### Parts of the exercise
1. According to the passage on exoplanets, what recent discovery brought planets beyond our solar system back into the news?
2. Please pick up the passage on exoplanets after its last sentence and keep writing it.

### Passage to read
With the recent discovery of Kepler-452b, planets beyond our solar system—called extrasolar planets or exoplanets—have come into the news again. This has already happened a few times: the Gliese 581 system in 2007 (and again a couple of years ago); the early discoveries of 51 Pegasi b and 70 Virginis b in the mid 1990s; and Alpha Centauri, our nearest known celestial neighbor, in 2012.
For an author of science fiction, it’s a great time to be alive, reminiscent of the forties and fifties, when the whole solar system was all but unknown and writers were only limited by their imaginations. Planets, we now know, are just about everywhere you look. We haven’t found an identical match to Earth (yet), and there’s still no conclusive evidence of habitation on any of these newfound worlds, but we can say for certain that other planets are out there. So, as we continue the interminable wait for the new planet-hunters like TESS, the James Webb Space Telescope, Gaia, and all those that have yet to leave the drawing board, let’s take a quick look at what we know, and how we got here.
Before it all began: the 1980s
I was born in 1983, so I’ve lived in four different decades now, and I’ve been able to witness the birth and maturity of the study of exoplanets. But younger people, those who have lived their whole lives knowing that other solar systems exist beyond our own, don’t realize how little we actually knew not that long ago.

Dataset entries
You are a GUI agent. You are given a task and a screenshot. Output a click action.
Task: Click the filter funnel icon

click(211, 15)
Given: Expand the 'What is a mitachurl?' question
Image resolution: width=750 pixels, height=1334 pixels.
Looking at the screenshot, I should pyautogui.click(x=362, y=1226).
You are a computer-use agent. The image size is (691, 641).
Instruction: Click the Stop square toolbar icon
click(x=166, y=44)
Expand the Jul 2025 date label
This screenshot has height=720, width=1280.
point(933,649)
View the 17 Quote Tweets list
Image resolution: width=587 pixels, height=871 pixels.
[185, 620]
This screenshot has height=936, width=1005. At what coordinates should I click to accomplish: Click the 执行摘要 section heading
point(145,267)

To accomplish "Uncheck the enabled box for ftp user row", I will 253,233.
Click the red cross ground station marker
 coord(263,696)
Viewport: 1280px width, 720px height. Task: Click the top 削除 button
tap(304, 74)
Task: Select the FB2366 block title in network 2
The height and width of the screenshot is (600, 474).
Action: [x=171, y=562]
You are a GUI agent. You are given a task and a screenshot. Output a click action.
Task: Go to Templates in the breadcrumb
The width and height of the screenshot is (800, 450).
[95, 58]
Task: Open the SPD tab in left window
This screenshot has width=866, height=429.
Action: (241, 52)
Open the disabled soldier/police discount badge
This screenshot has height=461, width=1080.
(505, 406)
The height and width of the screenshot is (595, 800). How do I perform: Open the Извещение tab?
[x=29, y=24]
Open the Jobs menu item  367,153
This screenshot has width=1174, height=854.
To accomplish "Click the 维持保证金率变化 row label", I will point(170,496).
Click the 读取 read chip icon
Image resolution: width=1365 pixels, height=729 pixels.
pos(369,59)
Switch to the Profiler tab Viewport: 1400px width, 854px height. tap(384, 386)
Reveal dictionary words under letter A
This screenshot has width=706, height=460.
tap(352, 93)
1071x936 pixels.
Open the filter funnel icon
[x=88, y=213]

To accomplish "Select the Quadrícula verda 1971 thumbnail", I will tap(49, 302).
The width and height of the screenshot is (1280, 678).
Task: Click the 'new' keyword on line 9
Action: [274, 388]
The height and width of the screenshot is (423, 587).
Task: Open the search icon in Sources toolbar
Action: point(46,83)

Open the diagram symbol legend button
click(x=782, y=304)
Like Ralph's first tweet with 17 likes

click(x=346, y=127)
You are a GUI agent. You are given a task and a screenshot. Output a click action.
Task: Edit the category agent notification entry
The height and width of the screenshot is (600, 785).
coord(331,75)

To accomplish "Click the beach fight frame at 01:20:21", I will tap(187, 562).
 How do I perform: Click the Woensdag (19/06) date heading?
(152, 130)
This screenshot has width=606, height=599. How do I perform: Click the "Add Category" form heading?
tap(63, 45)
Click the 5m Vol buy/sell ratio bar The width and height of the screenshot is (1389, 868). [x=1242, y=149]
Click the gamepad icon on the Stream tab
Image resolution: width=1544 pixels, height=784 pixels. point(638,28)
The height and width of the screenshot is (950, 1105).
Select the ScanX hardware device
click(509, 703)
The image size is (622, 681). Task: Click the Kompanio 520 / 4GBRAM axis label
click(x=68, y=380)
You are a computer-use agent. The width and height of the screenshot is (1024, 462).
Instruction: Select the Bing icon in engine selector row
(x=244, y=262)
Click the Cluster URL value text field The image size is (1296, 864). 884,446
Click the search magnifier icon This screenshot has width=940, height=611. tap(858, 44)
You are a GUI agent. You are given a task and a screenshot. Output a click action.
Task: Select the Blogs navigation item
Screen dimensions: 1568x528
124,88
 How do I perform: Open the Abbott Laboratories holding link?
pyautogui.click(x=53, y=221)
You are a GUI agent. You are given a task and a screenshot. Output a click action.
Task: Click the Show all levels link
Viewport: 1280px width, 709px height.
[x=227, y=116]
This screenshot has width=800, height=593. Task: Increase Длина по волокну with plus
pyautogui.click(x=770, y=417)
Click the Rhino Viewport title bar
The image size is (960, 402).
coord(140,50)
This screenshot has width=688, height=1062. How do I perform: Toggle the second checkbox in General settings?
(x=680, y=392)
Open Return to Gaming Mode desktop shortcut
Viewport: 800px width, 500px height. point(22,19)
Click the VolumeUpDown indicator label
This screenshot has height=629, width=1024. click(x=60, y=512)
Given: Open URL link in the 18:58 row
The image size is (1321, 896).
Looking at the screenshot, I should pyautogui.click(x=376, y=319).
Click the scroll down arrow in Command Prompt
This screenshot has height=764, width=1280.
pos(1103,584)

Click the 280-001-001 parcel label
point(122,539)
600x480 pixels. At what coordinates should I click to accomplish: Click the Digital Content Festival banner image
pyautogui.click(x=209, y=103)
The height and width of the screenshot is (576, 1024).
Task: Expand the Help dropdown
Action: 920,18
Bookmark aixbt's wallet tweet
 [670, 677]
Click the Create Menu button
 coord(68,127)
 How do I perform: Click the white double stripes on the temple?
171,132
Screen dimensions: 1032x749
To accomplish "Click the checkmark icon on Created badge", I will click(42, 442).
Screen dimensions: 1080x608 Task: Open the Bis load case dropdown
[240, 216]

### Results by task
1. The discovery of Kepler-452b.

2.
Thirty years ago, there were nine known planets. (I’ll completely sidestep the Pluto argument in this post.) Obviously, we know Earth quite well. Mars was a frontier, and there was still talk about near-term manned missions to go there. Venus had been uncovered as the pressure cooker that it is. Jupiter was on the radar, but largely unknown. Mercury was the target of flybys, but no orbiter—it was just too hard, too expensive. The Voyager mission gave us our first up-close looks at Saturn and Uranus, and Neptune would join them by the end of the decade.
Every star besides the Sun, though, was a blank slate. Peter van de Kamp claimed he had detected planets around Barnard’s Star in the 1960s, but his results weren’t repeatable. In any case, the instruments of three decades past simply weren’t precise enough or powerful enough to give us data we could trust.
What this meant, though, was that the field was fertile ground for science fiction. Want to put an Earthlike planet around Vega or Arcturus? Nobody could prove it didn’t exist, so nobody could say you were wrong. Solar systems were assumed to be there, if below our detection threshold, and they were assumed to be like ours: terrestrial planets on the inside, gas giant in the outer reaches, with one or more asteroid belts here or there.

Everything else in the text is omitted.